The battery-powered, handheld gadget is envisioned as a tool for firefighters and soldiers, and helped earn Nate Ball of the Massachusetts Institute of Technology a Lemelson-MIT Student Prize, to be announced Wednesday.
While he has practical applications in mind, Ball says it isn't a stretch to compare the tool to the gadgets fictional heroes use to quickly climb to dizzying heights.
"It's neat to be able to create a real-life engineering solution that has the actual functionality described in the fantastic situations you see on Batman, and with James Bond," said Ball, an MIT graduate student who spends his spare time rock-climbing and pole-vaulting.
Using high-density, lithium-ion batteries, the device, including its harness, weighs 20 pounds and can propel a person up an anchored rope at 10 feet per second, Ball said. It also can be used to climb down.

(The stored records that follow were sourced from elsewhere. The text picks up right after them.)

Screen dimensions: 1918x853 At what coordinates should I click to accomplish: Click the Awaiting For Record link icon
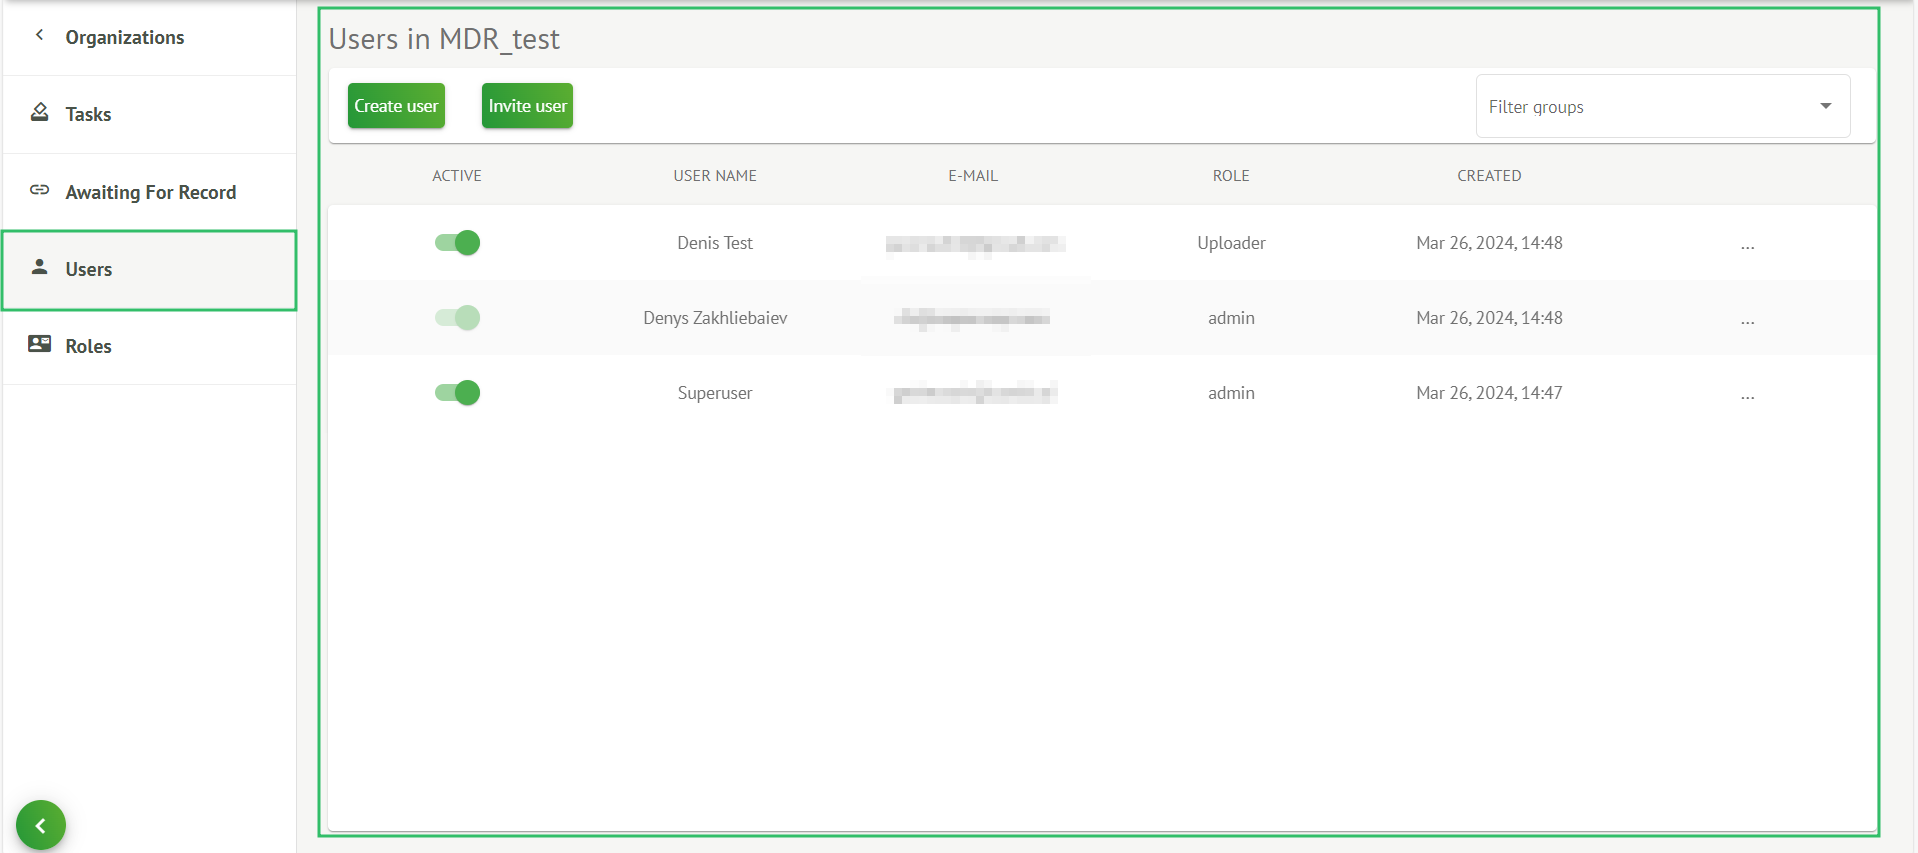click(x=40, y=190)
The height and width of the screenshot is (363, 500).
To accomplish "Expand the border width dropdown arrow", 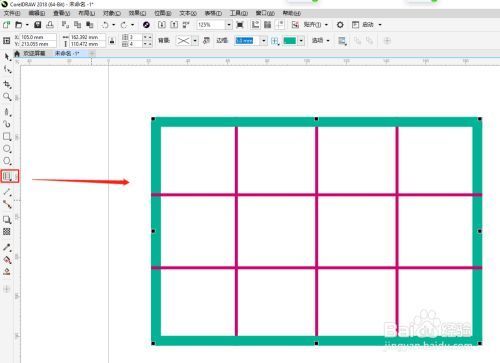I will tap(264, 41).
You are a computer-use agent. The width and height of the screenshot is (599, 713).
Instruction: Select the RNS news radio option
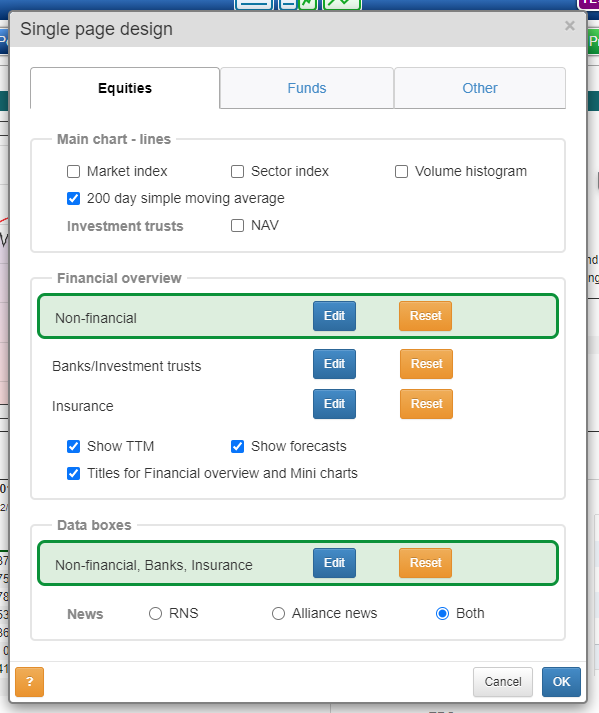156,613
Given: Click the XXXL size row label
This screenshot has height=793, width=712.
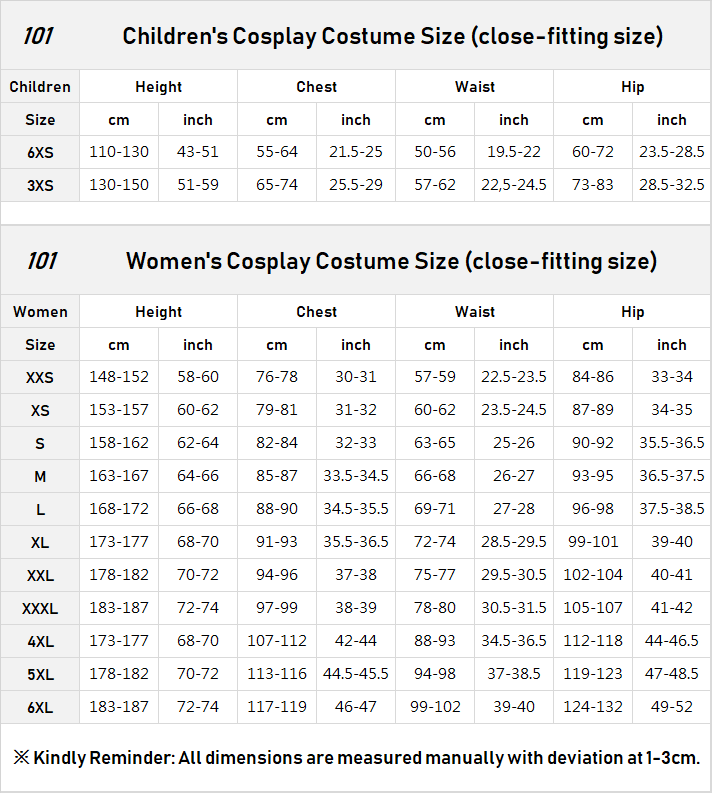Looking at the screenshot, I should click(x=40, y=609).
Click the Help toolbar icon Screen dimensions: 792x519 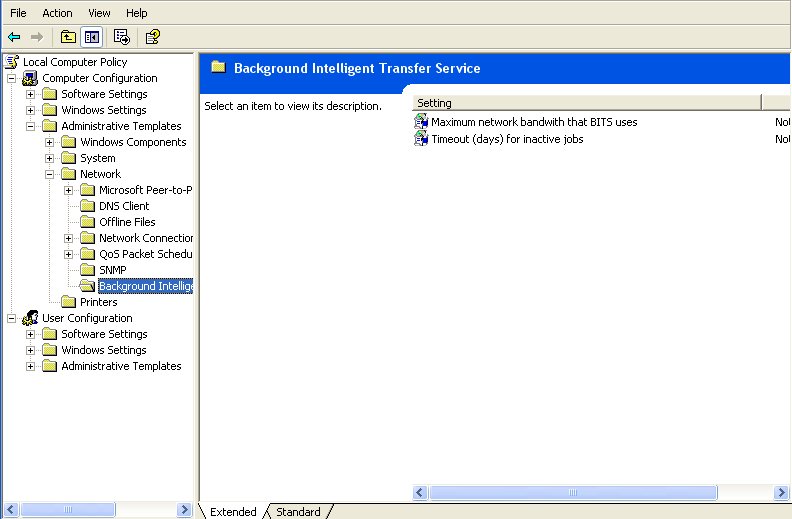(152, 37)
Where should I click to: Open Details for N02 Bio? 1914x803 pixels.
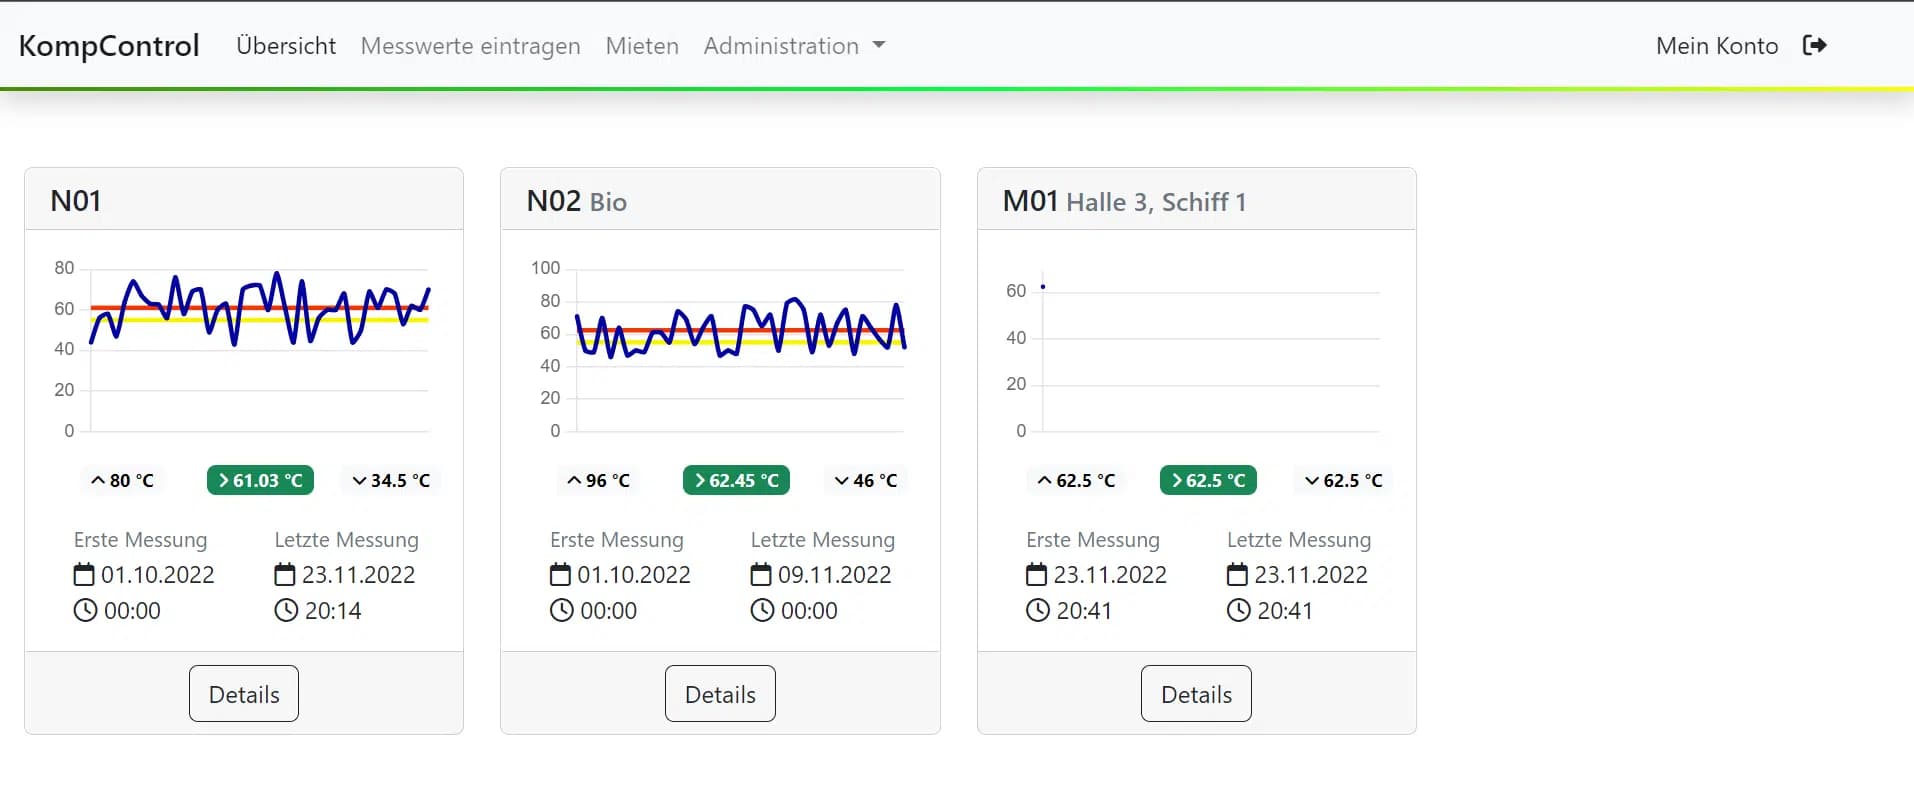(x=720, y=694)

The device wraps rope in much the same way that a ship raises or lowers its anchor, using a capstan and tightly wound rope. Specially configured rollers and a spindle continuously pull rope through the device. A tighter grip is produced each time the rope is wrapped around a cylinder and more weight is applied to the line.
"The challenge is making a mechanism that can continuously pull the rope up reliably with an easy way to clip it in, and without having it chew up the rope," said Ball, a mechanical engineering student from Newport, Ore.
(Excerpt) Read more at foxnews.com ...

Jan. 30: Inventor Nate Ball uses his rope ascender to climb a wall above a pool on the MIT campus in Cambridge, Mass.
Too cool. Sign me up!
Bruce Wayne invented a lighter weight, faster one in the 60's.
This is not that new a concept...nor is the technology very "revolutionary".
However, credit is due for atleast having made it.